» Exercise objective:
Which lines hold the word "computer"? Copy each of them from the material.

» Extracted entries:
◆ ◆ ◆

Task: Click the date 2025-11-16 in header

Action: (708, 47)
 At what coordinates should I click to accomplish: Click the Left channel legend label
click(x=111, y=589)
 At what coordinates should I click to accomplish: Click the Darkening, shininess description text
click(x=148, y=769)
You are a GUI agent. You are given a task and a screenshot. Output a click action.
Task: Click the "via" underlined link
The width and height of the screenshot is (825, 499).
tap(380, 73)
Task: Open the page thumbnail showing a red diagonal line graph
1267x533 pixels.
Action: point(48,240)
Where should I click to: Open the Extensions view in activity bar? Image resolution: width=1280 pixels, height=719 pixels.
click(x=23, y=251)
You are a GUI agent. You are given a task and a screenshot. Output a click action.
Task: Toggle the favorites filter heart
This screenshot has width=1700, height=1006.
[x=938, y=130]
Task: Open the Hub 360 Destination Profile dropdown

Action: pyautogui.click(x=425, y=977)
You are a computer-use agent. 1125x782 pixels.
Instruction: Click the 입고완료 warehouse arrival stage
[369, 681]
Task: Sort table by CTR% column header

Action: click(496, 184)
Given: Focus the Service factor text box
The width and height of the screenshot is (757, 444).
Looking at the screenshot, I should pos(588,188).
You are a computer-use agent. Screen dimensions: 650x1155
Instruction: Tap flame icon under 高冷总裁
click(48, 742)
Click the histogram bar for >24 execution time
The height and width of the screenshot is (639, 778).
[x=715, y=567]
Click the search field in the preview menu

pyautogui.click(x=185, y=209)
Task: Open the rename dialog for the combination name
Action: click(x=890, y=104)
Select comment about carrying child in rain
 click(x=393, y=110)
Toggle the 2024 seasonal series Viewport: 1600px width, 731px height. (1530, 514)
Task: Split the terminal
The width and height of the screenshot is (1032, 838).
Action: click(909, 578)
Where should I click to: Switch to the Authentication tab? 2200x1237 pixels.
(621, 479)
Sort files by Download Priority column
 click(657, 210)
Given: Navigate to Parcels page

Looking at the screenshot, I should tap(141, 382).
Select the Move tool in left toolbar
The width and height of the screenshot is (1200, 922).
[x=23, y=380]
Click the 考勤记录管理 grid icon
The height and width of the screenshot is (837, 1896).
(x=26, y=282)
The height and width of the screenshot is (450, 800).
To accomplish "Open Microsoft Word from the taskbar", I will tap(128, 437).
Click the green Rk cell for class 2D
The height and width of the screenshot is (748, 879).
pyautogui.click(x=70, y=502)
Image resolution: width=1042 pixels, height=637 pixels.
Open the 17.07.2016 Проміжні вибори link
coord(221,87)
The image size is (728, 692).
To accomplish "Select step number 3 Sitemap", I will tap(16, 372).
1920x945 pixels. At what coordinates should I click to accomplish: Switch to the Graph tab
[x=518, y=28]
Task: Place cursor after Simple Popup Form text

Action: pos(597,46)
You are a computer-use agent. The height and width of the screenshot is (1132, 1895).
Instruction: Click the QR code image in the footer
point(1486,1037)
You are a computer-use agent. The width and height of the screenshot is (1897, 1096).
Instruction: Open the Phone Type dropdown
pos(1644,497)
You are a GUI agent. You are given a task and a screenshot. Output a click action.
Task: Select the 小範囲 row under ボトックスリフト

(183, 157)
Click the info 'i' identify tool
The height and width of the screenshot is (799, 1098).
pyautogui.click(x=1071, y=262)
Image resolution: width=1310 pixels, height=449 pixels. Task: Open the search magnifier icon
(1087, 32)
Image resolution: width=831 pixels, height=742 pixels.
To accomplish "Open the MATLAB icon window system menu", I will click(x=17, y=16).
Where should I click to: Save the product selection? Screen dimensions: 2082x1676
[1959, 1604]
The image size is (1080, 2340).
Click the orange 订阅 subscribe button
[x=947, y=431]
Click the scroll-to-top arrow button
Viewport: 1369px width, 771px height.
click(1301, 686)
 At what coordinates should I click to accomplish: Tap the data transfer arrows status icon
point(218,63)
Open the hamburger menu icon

◆ ◆ ◆

» Final answer:
You are a computer-use agent. 1125x782 pixels.
You are a computer-use agent. Screen dimensions: 650x1155
You are a computer-use agent. The height and width of the screenshot is (1132, 1895).
You are a computer-use agent. The width and height of the screenshot is (1897, 1096).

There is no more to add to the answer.